I love working with kids. I have been doing it ever since I aged over the threshold of being a kid myself. In the past, however, I’ve always thought of children’s church and Vacation Bible School as lots of fun but not super important. That’s why they let the volunteers and teenagers work it, right? Somewhere in my church life, I got the idea that children’s ministry is on the back burner, and all the focus should be on adults and youth.
I have been terribly wrong.
Since I have been in Colorado, I have spent a lot of time at children’s church, sports camps and block parties. While entertaining games and activities are important, it is the people called to children’s ministry who are vital in sharing God’s word with these kids. I know the words “called to” are intimidating, but that’s actually how it is. Whether it is your full-time job or you volunteer once a month, God has called you to play a significant role in influencing his children to follow him.
One thing I have learned this year is how important it is that kids see familiar faces and have a routine ministry experience, just like the adults.

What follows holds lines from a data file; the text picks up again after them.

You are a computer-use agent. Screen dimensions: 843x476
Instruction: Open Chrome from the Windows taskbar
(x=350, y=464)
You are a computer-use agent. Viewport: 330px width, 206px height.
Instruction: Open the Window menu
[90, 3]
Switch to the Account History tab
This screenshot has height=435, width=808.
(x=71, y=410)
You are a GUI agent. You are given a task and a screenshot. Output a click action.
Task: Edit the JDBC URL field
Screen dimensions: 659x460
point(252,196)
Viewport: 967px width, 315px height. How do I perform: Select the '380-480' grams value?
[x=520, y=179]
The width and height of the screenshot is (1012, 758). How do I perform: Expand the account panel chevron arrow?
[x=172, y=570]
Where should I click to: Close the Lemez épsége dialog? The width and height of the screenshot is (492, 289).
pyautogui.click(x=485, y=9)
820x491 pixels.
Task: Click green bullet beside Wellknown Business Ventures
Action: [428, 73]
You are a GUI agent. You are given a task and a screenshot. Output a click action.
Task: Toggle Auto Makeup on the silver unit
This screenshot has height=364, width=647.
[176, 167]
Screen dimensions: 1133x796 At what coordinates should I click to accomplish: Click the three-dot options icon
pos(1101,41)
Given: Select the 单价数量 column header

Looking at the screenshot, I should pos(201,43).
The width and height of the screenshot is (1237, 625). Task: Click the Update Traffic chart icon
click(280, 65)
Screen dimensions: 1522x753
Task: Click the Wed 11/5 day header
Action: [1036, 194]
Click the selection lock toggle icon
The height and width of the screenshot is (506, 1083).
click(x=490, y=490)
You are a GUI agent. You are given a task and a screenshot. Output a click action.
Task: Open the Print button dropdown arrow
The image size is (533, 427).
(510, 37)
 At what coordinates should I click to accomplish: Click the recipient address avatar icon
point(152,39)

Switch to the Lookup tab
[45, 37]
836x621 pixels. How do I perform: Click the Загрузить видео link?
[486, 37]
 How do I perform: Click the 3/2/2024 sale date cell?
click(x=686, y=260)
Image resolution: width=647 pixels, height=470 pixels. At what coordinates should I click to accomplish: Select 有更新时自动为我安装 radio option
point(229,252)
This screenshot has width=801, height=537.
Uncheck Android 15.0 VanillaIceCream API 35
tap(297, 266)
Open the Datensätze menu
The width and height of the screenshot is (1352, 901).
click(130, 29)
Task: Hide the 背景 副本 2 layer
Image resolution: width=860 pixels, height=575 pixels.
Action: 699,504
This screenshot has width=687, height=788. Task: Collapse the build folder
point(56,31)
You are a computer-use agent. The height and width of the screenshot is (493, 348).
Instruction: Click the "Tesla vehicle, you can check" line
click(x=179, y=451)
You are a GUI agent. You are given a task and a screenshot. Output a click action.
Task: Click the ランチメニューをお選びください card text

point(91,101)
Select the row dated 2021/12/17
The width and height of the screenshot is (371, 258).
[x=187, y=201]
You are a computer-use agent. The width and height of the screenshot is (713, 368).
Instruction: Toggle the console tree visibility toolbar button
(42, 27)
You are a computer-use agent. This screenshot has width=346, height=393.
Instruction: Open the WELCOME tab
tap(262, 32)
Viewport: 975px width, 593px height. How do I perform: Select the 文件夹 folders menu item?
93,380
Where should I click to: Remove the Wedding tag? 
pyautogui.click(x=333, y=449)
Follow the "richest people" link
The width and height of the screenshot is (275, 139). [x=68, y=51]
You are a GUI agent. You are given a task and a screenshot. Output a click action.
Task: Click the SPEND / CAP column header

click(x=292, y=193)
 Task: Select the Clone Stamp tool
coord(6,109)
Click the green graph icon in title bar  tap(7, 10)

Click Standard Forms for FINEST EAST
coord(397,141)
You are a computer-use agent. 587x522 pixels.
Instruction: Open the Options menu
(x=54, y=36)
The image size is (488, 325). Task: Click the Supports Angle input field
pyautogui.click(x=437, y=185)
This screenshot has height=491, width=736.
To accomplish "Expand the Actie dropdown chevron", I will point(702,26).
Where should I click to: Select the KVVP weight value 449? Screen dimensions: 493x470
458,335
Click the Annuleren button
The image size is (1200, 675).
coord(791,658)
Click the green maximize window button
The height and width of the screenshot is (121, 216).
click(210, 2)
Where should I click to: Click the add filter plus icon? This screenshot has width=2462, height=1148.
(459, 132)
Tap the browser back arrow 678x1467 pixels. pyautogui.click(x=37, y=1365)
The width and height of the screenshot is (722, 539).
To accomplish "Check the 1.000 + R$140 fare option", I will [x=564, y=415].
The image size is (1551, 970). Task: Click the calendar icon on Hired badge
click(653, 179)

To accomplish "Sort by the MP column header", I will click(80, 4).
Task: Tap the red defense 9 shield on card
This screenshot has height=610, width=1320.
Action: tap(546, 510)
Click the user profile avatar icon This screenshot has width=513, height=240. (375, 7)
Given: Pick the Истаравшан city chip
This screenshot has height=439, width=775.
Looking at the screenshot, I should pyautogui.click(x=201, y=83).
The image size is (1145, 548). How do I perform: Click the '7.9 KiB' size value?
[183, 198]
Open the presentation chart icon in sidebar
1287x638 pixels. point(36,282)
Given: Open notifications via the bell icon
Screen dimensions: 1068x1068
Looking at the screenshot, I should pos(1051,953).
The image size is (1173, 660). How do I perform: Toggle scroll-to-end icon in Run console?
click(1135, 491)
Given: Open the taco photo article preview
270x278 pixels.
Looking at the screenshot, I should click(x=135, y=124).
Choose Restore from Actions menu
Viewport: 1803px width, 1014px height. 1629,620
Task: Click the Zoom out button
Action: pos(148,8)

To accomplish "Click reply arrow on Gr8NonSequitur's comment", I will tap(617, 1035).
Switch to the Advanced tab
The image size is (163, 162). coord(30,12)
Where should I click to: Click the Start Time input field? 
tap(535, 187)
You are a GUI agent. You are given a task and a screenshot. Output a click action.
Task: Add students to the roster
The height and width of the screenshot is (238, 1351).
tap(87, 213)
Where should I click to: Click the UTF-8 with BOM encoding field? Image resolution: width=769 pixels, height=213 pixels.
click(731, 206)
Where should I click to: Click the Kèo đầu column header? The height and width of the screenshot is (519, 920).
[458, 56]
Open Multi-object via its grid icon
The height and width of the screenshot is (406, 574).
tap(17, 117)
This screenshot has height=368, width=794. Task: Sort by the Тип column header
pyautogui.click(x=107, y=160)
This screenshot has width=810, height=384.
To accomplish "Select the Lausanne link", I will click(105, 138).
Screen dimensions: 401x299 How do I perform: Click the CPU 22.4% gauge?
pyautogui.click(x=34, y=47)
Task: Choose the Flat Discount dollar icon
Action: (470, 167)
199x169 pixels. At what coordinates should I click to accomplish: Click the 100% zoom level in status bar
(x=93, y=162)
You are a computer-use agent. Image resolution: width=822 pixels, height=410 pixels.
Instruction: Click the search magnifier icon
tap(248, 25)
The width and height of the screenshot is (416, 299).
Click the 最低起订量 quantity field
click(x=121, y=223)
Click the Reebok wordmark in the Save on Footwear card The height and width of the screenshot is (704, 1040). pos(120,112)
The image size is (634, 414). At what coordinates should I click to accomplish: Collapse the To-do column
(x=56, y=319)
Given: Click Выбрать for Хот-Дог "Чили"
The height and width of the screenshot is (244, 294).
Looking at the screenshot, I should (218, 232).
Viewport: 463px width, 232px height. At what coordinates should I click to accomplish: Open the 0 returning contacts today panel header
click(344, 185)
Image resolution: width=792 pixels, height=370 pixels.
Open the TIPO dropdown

“Wait, are you teaching this week? Yay! Miss Gracie is teaching this week!” Those words made me so happy multiple times this summer. Children want to see you today, and they want to see you again next time.
Sunday school is probably the most chaotic time of the week. Kids are not using their inside voices, we can’t find the glue, and someone needs to go potty. It’s easy to get lost in the busyness, but those few minutes of learning about God’s word and praying together go a long way. I like asking kids after church what they learned about, and I’ve found that they actually listen.
Most of the time, we get told exactly what to do in children’s ministry—read this story, sing this song, etc. But as a leader, you still have the responsibility to let the Holy Spirit guide that time. One of my favorite moments this summer was when the Sunday school teacher decided to do an interactive gospel presentation before doing whatever the curriculum guided us to do. Do you think the kids remember the video that they usually see, or the new fun activity? The classroom was absolutely chaotic, but they definitely learned something new about Jesus and his saving grace.
Through talking with our supervisors and pastors, my partner and I have learned about the church and the demographics of the population here. They told us families with young children are the most likely to reconnect with the church. This means the kids get to come, but their parents who have disconnected are coming back, too.
At some time or another, parents are faced with questions they do not know how to answer. This curiosity—along with their child’s need to share experiences with their parents—has led many families back to church. If we make children’s ministry as crucial to the church as it is to the kids, we extend that importance to the rest of the family as well.
I think that puts it into perspective. Children’s ministry is an integral part of the church as well as the gateway to family ministry.
Gracie Humphrey, a student at the University of Texas in Austin, is serving this summer in Loveland, Colo., with Go Now Missions.